Imagem: Companhia dos Lobos
Como vocês sabem a minha abordagem para o funcionamento da humanidade se baseia no princípio que cultura (sistemas políticos, religiosos, socais e todo tipo de viés) são como organismos que interagem no ecossistema que chamamos de civilização.
A reflexão de hoje é basicamente: A ideia de que os vieses de “direita” e “esquerda” devem buscar a aniquilação do outro e como isso pode levar à aniquilação dos dois.
Vi a seguinte frase logo no começo de um artigo que comentava o fato de duas pessoas tidas como expoentes do viés de esquerda terem confraternizado com expoentes do viés de direita.
“…devemos aprender a separar aqueles que apenas circunstancialmente se colocam num campo diferente do nosso e que, portanto, devemos lutar para convencer do contrário e para ganhar para o nosso campo. De outro lado estão aqueles que estruturalmente se perfilam do lado oposto, sobre os quais não há nada a fazer, senão trabalhar para derrotar.”
O artigo continua falando na perda da capacidade de identificar os aliados ideológicos. Vamos falar nisso mais lá para baixo.
Na verdade nem precisaria aproveitar o trecho acima para falar nesse combate de ideias pois me parece que é senso comum que esses “organismos” devem buscar a aniquilação do outro.
Pois do ponto de vista memético não posso discordar mais. Nem do ponto de vista científico ou filosófico.
A propósito, nem mesmo do ponto de vista biológico é bom quando um organismo aniquila o outro, quase sempre é sinal de desequilíbrio ecológico e desastre mais adiante com a extinção dos dois organismos e vários outros.
Quando se trata de memes, ou seja, de cultura, informação ou ideias a aniquilação é ainda mais nociva.
Para piorar a situação estou convencido que perdeu-se a consciência do que são de fato esses dois vieses que, a propósito, acabaram se tornando mnemônicos para grupos de vieses.
Parto do princípio que os dois vieses surgem de acordo com tendências humanas inatas que fazem com que nos identifiquemos com o mnemônico “direita” ou “esquerda”.
Bem, as pessoas com viés de direita são mais cuidadosas com as mudanças e tem uma relação de respeito e até culto das tradições além de serem mais emocionais. As que observam o mundo por um viés de esquerda podem até desprezar os antigos costumes e direcionar seu culto para as transformações ainda que sejam caóticas.
Bem basicamente é isso… Bem basicamente mesmo. E não estou falando da criação histórica dos dois lados que se sustentavam respectivamente na ideia de que os mais fortes conduziriam a maioria para o futuro ou na de que somente a união da maioria poderia impedir que os mais fortes conduzissem a humanidade para o desastre (e o próprio conceito de “mais forte” é bem discutível).
Antes de haver essa polarização histórica podemos ver que já existia o viés conservador e o progressista, precursores dessa divisão.
Espero que estejamos juntos até aqui.

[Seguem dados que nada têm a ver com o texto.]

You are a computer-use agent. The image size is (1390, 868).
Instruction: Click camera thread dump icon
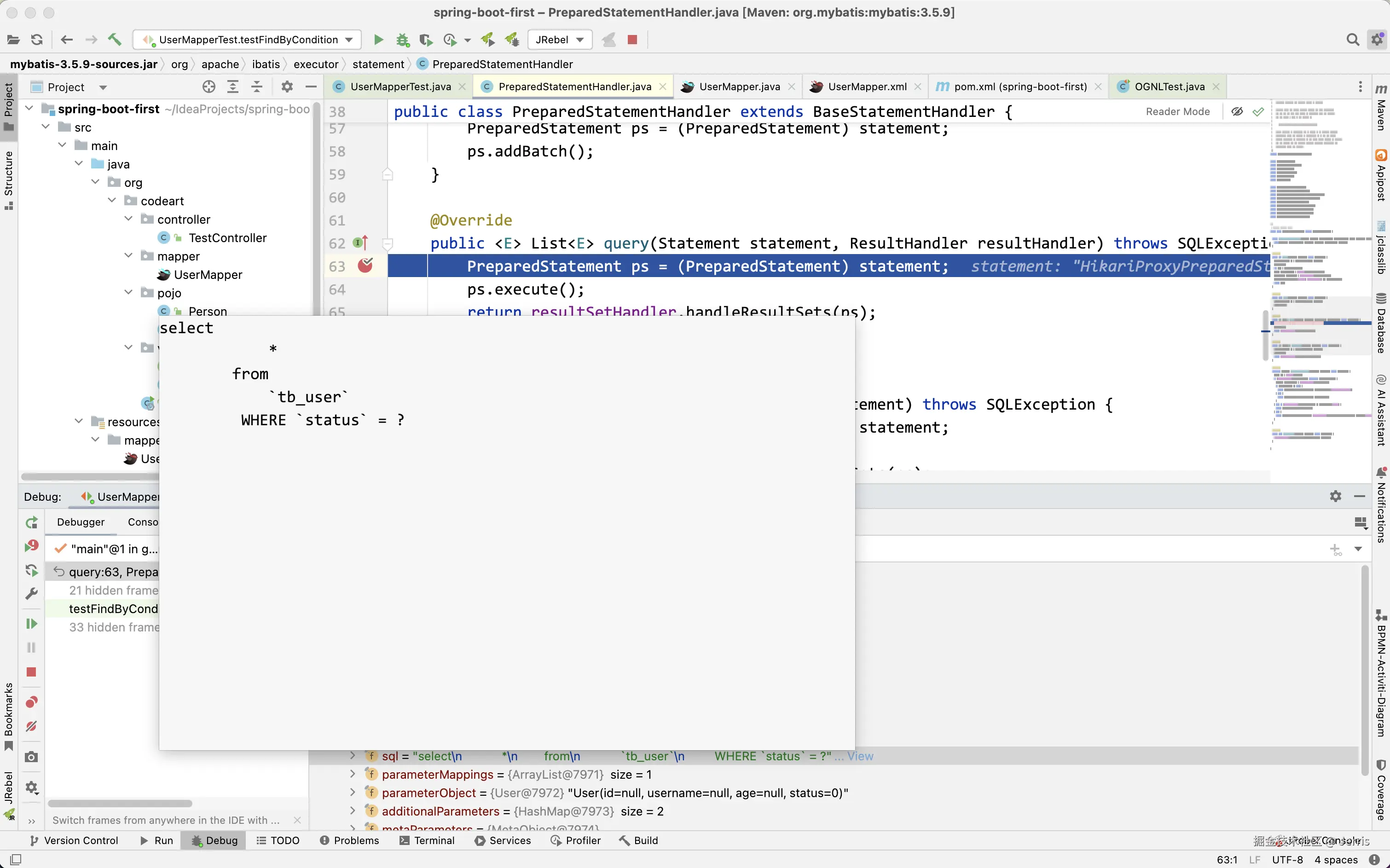32,757
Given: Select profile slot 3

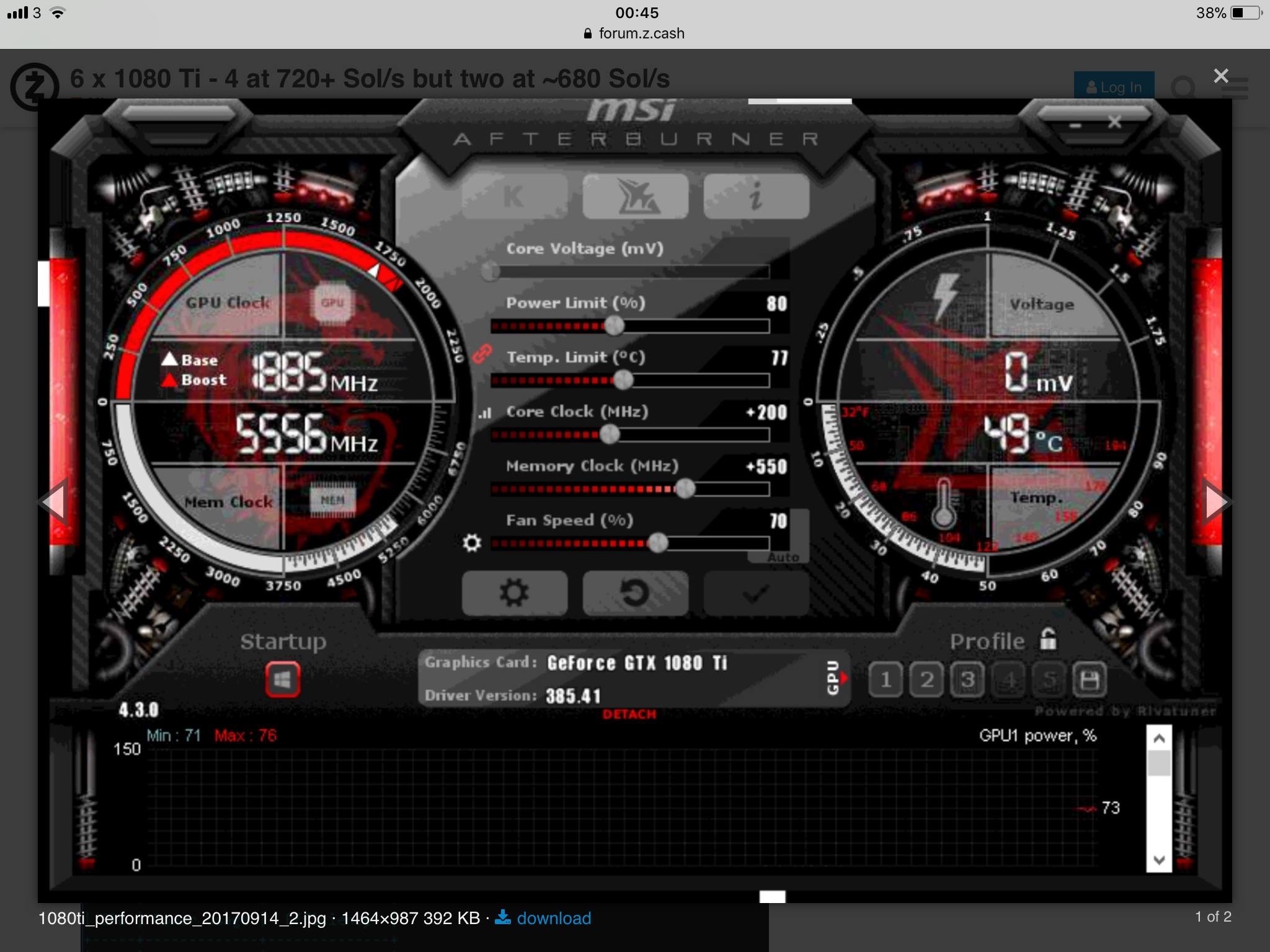Looking at the screenshot, I should (x=967, y=680).
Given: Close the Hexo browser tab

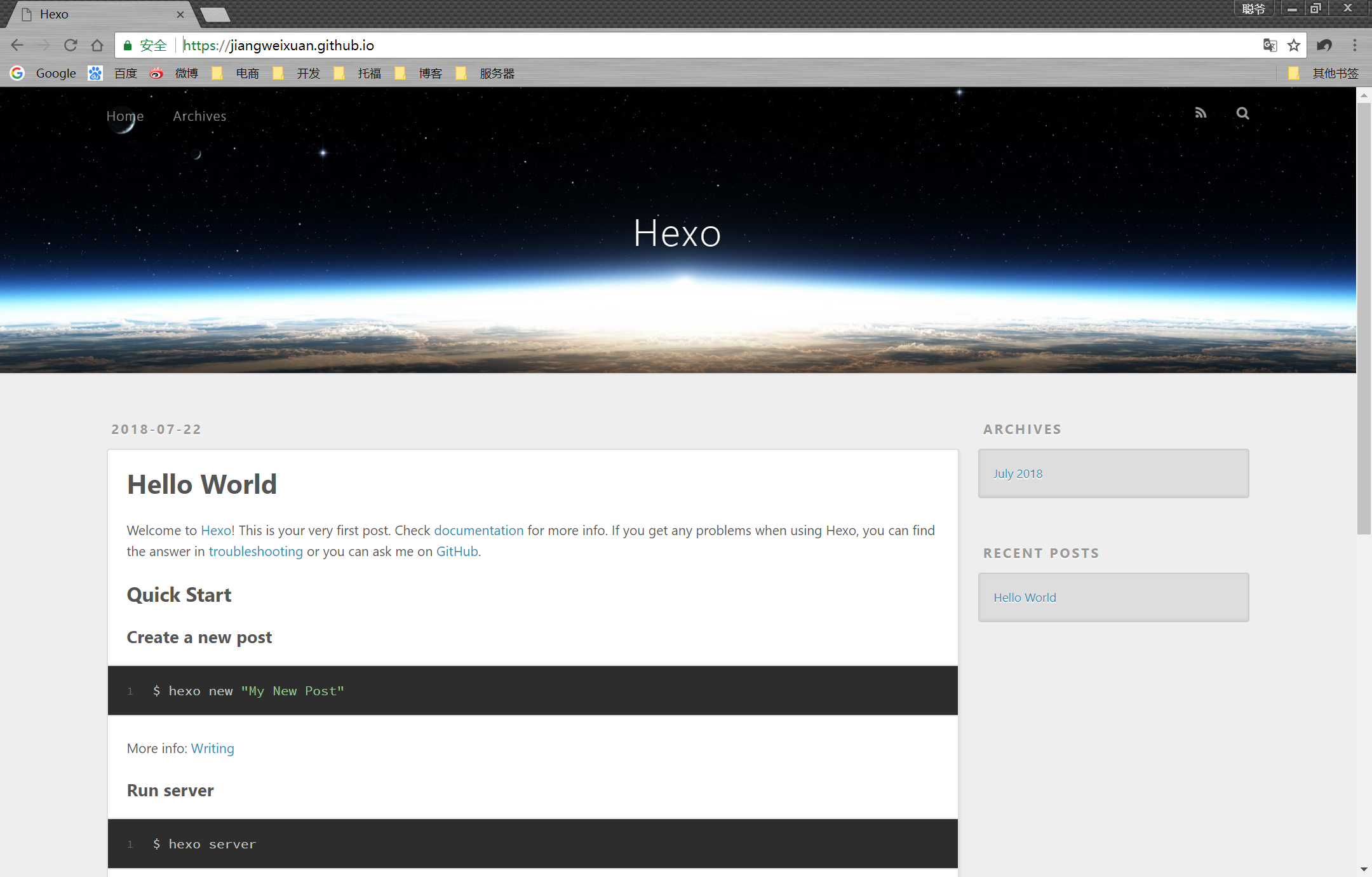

Juntos quer dizer entendendo e não concordando. Discordar é ótimo!
Com isso quero mostrar que as duas visões interagem para nos tornar mais velozes ou mais precavidos, para fortalecer, através do debate, tanto as conclusões e hipóteses de uma quanto da outra.
Ideias interagem. Mesmo que seja or meio do enfrentamento lógico.
Quando passamos para o campo da guerra com o objetivo de aniquilar o viés oposto nos tornamos incapazes de entender ou até mesmo observar claramente o nosso próprio viés.
Aí está explicada a perda de capacidade de diferenciar aliados e adversários ideológicos que o autor do artigo apontava: não se trata mais de desenvolver ideias, mas de aniquilar ideias. Bem, isso pode até ter funcionado no passado, mas os tempos mudaram e um novo paradigma está em pleno desenvolvimento.
Tem me parecido que “direita” e “esquerda” estão condenadas e que outros conjuntos de ferramentas de percepção do mundo os substituirá (talvez até com os mesmos nomes, quem sabe?).
Vive-se no momento uma sensação de vitória da “direita” que considero ilusória como nos mostra bem Castells em seu Redes de Indignação e Esperança onde ele aponta que o que realmente vemos é o fracasso das “esquerdas” na tarefa de entender as massas.
O viés de Castells, todavia, é de esquerda, logo ele assume que é ela, a esquerda, que deve ouvir o povo, mas a direita tem o mesmo dever se quiser sobreviver em qualquer sistema minimamente democrático e ela também está incapacitada tendo galgado posições apenas porque a parte da sociedade que depositava suas expectativas nas “esquerdas” se desencantou.
Veja só você o tanto de papo que uma festinha e um jantarzinho pode inspirar.